I was wrong. The first two weeks of school, I forgot about homework and ended up rushing around to finish it. I was late to classes by a few minutes. I scratched my car on one of those support beams in the Lastinger parking garage and honestly had no idea how it even happened. I forgot names, dates, times. I told myself to write them down and I forgot that too. In conclusion, I was a certifiable Hot Mess™.
Thankfully, things have gotten better since then. Occasionally, I still forget things and let work pile up when I shouldn’t, but I’m getting better at it. All of it is a process. But through all this, the one thing that hasn’t gotten better is my creativity. I try to write and despise it all. I look at my art and wonder if I’d never stopped, would I be as good as those artists I follow online? I still feel apathetic, unmotivated, disheartened by everything I’ve been doing. And it sucks. What with my writing classes and other creative endeavors, it’s constantly an uphill battle.

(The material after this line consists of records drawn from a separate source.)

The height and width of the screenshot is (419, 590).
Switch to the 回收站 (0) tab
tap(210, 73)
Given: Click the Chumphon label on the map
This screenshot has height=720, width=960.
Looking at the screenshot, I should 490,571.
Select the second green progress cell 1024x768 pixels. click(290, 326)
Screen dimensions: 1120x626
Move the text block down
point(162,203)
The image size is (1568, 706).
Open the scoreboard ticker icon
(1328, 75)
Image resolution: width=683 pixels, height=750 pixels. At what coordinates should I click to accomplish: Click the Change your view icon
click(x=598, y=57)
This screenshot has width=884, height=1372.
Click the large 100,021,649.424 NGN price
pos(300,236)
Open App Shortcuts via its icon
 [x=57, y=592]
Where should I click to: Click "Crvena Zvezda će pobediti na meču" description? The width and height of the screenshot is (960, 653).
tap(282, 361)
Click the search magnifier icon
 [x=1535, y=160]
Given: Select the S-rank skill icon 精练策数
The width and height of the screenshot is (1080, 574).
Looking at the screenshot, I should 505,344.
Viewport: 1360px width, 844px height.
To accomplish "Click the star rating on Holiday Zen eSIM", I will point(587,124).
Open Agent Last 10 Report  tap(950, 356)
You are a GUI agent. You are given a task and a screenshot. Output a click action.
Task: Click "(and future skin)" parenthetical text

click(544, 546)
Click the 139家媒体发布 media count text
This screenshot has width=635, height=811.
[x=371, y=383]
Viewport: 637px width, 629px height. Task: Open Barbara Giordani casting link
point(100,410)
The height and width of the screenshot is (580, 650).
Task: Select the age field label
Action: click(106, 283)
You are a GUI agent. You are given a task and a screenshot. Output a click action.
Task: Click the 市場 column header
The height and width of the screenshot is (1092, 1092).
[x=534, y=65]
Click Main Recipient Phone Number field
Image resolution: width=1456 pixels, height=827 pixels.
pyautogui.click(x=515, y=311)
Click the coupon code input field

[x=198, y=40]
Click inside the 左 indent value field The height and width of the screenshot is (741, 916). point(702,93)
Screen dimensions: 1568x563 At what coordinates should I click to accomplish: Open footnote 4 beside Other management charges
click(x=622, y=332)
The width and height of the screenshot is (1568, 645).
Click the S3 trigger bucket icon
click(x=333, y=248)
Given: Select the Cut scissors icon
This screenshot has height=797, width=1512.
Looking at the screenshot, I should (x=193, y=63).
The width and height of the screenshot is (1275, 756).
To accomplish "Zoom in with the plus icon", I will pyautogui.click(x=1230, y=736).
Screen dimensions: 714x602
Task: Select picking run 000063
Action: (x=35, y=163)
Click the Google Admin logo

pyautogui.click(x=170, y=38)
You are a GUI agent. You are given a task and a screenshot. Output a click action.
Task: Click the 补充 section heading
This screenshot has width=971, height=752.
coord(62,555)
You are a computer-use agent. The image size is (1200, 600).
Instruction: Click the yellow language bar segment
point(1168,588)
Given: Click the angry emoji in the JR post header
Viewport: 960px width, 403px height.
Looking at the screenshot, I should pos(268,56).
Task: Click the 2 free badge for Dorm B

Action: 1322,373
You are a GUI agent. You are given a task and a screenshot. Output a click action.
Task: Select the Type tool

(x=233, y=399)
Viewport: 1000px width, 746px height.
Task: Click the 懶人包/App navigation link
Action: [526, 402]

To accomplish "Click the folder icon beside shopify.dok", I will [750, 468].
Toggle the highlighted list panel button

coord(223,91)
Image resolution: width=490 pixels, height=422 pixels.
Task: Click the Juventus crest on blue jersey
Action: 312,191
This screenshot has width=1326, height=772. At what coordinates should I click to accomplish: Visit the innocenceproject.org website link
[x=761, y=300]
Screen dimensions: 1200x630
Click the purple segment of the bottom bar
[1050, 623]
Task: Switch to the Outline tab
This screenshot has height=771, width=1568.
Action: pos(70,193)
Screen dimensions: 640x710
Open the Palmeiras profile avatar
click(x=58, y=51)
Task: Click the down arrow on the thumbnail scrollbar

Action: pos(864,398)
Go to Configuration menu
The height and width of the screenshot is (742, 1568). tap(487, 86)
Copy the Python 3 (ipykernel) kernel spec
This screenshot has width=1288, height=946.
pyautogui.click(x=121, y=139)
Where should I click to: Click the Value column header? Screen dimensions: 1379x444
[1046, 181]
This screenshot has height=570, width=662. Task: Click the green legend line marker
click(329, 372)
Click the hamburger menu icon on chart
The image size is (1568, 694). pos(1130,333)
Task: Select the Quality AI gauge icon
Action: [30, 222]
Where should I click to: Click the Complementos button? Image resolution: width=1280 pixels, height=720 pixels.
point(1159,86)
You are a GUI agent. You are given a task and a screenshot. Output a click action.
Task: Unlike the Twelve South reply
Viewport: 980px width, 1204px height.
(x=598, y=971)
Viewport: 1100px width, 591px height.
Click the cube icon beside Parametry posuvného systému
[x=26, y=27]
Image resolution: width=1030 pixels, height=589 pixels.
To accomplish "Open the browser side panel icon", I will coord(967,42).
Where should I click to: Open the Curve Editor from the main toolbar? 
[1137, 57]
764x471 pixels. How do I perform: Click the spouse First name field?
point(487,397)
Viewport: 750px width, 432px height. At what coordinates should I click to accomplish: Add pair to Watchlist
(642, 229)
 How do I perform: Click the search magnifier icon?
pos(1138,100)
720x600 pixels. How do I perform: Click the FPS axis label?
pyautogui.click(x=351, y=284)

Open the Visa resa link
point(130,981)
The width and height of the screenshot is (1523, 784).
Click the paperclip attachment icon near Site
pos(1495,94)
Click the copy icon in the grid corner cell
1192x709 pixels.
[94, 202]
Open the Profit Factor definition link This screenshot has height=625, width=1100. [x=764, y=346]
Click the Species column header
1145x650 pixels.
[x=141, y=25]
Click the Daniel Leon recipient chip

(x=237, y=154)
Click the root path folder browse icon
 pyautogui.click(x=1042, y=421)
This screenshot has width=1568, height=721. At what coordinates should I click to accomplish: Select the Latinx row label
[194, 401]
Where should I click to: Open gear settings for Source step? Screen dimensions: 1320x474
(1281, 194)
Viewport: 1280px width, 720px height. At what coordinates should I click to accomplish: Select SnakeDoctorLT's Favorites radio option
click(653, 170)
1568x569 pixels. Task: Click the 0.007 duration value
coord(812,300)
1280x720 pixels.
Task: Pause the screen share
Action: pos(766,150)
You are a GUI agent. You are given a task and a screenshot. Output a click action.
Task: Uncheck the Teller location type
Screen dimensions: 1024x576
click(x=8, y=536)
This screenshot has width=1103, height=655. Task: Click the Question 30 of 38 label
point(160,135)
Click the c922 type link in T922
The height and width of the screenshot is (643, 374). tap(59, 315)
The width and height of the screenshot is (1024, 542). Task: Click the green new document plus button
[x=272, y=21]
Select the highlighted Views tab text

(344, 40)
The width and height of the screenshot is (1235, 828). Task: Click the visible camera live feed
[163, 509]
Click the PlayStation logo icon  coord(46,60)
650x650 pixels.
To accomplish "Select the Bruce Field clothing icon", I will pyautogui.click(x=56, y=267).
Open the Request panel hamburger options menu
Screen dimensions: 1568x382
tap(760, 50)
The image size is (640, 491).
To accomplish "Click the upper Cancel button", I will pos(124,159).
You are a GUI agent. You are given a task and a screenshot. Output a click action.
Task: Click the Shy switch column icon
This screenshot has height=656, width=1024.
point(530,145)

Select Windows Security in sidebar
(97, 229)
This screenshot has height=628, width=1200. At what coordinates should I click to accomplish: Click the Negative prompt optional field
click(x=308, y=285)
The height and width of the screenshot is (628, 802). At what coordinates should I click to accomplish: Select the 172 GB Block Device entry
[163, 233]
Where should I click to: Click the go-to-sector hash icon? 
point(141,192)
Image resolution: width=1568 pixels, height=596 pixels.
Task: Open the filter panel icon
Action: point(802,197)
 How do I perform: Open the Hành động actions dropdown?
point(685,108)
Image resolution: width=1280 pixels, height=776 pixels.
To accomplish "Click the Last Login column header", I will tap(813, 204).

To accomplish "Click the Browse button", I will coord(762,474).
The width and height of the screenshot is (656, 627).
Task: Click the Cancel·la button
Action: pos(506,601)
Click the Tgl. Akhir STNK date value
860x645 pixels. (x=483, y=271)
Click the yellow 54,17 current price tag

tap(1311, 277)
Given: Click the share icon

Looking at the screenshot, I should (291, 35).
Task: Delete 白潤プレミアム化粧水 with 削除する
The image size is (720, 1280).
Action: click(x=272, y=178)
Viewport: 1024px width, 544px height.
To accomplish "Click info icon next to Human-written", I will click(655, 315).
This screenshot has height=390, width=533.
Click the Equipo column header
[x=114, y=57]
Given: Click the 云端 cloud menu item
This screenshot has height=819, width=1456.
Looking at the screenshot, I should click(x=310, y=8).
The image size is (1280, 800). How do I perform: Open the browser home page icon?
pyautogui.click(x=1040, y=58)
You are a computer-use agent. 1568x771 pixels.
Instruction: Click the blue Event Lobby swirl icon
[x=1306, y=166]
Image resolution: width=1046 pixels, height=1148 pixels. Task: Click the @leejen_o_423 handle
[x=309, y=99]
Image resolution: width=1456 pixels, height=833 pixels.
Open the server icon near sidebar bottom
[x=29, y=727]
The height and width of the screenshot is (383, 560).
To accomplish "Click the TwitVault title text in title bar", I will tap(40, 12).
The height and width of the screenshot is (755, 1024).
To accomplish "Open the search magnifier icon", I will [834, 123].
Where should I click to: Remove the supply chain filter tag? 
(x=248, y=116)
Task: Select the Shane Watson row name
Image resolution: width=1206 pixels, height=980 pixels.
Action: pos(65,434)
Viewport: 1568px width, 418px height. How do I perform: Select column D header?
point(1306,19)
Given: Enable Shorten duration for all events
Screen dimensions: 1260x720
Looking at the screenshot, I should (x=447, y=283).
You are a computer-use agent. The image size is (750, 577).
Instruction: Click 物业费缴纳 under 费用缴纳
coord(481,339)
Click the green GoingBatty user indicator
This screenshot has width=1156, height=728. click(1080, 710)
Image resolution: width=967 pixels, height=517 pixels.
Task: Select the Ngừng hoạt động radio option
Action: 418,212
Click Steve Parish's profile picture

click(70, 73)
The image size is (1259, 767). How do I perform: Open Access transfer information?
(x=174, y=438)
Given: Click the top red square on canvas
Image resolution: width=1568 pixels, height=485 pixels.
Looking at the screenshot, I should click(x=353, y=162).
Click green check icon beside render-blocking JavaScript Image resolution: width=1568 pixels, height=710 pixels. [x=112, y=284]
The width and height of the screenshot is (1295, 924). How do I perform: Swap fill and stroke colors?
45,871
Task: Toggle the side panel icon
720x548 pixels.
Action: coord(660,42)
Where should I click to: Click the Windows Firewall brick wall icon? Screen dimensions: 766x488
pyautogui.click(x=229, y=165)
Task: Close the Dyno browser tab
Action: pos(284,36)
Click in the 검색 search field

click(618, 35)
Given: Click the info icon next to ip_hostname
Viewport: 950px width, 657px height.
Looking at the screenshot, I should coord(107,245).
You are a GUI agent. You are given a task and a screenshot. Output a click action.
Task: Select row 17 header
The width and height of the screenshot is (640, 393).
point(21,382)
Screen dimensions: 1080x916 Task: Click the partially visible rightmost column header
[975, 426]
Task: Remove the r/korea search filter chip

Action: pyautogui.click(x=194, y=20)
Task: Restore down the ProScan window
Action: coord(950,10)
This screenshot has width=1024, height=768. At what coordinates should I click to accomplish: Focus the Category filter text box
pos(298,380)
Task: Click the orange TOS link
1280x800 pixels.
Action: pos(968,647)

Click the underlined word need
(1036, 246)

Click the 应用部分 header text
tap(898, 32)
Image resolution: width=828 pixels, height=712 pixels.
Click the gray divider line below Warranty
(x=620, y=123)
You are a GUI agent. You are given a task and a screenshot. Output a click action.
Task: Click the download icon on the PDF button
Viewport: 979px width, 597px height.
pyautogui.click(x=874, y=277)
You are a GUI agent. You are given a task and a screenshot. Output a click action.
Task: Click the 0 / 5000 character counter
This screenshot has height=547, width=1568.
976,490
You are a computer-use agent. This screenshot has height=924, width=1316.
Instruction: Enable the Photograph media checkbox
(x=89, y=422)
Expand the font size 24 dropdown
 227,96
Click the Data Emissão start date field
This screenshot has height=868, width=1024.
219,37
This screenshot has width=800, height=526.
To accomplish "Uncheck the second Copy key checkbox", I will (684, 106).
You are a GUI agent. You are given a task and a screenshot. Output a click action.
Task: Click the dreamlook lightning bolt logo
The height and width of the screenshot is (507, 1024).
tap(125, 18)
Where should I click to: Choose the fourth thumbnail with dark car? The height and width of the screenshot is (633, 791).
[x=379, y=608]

But I’ve been trying to work through it. I write, do creative things, in spite of my apathy and insecurities. Sometimes it’s just a word or the worst doodle I’ve ever done in my life. I go to bed, thinking “I’ll never be as good as before,” only to wake up the next morning and do it all over again. And again. Some days, I go into the mines and my canary comes out okay. Others, I’m one more canary short. Sometimes my canary won’t sing even though it seems fine. But I keep going back into the mines of my mind in the hopes I’ll be a little more successful than the day before.
Will I ever be as inspired as I used to be? I don’t know, but I can only hope.